━━━━━ Exercise data

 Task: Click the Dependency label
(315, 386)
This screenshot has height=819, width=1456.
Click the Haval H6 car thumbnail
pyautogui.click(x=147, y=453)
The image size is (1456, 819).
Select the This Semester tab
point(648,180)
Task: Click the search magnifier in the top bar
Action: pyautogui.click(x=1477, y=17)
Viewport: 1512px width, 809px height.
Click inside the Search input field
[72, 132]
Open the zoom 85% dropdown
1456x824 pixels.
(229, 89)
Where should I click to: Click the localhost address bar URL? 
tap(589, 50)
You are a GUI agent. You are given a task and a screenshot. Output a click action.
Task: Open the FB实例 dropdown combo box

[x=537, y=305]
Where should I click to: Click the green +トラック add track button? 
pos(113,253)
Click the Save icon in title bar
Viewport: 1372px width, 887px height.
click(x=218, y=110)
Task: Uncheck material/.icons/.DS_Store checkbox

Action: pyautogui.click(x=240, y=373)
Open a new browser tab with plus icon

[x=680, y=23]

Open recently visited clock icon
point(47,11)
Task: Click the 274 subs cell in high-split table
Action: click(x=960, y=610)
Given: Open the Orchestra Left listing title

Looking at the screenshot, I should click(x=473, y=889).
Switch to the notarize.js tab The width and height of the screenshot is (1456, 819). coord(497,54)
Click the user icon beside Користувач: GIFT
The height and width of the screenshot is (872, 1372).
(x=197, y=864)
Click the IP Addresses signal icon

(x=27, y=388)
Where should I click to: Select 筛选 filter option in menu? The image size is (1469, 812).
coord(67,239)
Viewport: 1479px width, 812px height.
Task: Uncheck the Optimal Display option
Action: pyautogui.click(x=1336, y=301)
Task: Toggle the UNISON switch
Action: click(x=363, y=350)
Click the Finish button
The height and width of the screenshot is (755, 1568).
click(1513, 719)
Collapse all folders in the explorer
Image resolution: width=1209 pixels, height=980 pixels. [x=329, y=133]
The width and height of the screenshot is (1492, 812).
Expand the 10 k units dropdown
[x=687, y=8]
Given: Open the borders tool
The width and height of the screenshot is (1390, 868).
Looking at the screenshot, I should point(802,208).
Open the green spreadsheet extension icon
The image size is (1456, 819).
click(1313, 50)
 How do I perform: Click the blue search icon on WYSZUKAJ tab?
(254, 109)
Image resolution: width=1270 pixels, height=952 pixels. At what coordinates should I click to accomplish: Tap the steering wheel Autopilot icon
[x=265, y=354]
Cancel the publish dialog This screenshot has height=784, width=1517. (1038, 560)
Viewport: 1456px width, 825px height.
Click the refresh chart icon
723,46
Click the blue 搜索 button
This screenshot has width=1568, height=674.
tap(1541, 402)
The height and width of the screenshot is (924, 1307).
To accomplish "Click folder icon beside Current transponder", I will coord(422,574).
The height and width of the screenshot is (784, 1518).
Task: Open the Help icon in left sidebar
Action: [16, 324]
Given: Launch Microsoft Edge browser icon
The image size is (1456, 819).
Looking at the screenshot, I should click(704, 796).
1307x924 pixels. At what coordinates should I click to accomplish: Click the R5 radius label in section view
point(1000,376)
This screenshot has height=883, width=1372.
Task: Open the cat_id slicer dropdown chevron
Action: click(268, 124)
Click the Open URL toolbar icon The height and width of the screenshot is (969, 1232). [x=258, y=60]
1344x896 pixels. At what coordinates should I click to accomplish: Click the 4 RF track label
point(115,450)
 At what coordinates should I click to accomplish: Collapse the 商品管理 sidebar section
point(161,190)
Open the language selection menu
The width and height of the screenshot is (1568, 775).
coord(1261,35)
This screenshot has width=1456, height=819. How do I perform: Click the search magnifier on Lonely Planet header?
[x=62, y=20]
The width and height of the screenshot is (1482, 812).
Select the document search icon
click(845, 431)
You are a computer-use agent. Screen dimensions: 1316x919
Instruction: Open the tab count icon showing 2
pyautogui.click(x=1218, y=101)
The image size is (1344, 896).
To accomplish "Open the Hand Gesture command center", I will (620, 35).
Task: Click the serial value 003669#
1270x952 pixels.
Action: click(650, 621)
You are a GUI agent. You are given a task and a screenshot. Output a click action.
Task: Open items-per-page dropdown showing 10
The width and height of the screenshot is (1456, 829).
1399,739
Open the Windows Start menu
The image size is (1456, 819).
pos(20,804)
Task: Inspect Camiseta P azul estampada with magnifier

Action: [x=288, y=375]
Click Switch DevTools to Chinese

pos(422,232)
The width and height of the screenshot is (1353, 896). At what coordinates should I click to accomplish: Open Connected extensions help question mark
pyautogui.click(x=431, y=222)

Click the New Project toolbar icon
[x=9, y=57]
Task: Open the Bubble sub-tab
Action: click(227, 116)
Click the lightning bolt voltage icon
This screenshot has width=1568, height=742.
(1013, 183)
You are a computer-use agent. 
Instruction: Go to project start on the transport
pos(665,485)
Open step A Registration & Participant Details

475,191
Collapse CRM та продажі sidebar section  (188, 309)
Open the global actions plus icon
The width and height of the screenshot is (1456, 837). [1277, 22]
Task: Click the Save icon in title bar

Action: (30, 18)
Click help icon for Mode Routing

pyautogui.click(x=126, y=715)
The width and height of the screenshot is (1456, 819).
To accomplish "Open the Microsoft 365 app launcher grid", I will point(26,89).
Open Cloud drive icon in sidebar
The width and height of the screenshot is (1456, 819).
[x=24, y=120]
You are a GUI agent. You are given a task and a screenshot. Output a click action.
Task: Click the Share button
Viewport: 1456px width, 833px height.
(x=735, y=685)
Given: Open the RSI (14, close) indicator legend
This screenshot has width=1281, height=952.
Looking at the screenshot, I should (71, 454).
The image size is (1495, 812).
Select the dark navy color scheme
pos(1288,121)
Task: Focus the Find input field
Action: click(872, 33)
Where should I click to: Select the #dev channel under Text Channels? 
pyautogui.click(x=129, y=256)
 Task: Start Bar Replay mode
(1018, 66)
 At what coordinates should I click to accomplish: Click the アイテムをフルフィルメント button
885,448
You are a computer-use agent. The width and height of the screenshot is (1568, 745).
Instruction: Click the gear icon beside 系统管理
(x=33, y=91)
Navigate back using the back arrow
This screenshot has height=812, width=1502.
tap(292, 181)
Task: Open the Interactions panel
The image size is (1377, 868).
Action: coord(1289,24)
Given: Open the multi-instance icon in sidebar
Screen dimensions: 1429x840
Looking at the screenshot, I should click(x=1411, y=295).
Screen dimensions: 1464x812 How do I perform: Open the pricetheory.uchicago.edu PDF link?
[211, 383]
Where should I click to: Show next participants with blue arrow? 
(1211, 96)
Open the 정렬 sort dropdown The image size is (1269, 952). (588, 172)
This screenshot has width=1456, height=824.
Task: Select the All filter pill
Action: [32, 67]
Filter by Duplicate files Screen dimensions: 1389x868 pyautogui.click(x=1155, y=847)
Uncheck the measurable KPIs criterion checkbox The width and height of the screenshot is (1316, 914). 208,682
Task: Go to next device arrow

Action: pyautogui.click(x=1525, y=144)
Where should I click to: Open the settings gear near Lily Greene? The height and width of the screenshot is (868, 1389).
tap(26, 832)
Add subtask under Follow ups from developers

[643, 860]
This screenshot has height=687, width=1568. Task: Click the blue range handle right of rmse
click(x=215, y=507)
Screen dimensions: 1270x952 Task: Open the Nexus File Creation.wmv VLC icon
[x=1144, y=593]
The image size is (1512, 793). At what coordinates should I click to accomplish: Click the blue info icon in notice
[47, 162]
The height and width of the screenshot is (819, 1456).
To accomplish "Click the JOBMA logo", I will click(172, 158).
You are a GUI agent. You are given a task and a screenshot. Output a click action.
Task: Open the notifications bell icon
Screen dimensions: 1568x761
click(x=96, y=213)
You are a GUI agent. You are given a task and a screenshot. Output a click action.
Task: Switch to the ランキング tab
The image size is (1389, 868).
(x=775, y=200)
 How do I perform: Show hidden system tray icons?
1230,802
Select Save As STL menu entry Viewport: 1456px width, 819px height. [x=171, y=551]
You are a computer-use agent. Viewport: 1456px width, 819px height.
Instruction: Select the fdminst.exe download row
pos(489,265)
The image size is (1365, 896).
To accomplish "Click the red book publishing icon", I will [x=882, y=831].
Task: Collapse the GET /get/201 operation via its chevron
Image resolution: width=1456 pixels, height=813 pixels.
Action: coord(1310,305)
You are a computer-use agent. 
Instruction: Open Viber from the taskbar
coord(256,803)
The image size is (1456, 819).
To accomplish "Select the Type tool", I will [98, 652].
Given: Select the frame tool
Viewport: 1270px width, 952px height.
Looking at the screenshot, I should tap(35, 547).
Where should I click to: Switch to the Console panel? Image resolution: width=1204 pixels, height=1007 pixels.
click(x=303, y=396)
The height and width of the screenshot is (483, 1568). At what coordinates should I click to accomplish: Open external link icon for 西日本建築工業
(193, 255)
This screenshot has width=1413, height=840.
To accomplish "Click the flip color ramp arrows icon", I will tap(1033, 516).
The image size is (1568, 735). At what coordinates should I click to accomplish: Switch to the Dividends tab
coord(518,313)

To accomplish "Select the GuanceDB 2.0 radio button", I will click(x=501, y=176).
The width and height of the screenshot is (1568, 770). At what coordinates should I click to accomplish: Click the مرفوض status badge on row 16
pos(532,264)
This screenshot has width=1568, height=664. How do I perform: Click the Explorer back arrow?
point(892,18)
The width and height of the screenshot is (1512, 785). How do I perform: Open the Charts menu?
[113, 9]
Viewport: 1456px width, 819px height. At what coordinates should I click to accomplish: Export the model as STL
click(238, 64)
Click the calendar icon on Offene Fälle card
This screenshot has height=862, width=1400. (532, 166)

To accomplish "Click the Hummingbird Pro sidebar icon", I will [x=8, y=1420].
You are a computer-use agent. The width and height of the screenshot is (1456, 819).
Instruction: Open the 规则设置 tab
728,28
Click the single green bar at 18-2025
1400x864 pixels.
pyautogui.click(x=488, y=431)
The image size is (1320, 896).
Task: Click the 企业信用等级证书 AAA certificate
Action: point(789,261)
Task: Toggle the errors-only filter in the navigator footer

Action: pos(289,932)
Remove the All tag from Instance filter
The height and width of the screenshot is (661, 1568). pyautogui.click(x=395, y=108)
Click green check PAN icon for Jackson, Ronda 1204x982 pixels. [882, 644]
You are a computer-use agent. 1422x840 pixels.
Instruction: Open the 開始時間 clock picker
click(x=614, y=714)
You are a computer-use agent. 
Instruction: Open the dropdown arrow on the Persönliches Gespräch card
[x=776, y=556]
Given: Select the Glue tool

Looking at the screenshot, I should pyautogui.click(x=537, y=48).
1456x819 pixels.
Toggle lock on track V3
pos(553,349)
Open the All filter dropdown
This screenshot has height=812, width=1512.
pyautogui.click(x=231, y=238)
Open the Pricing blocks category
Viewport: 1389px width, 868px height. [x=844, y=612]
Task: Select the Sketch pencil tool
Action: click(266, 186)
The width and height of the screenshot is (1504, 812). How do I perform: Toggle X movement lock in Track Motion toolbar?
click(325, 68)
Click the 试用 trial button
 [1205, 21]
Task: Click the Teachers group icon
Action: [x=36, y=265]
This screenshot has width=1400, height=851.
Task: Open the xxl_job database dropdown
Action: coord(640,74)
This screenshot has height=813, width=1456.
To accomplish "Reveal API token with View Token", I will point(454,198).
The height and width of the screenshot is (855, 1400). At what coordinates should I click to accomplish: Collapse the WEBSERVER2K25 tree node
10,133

━━━━━━━━━━

Exercise goal:
The answer consists of every line above in which the word "computer" occurs.

Written answer:
You are a computer-use agent. Screen dimensions: 1316x919
You are a computer-use agent. 
You are a computer-use agent. The width and height of the screenshot is (1568, 745).
You are a computer-use agent. Viewport: 1456px width, 819px height.
You are a computer-use agent. 
You are a computer-use agent. The width and height of the screenshot is (1456, 819).
You are a computer-use agent. 1422x840 pixels.
You are a computer-use agent. 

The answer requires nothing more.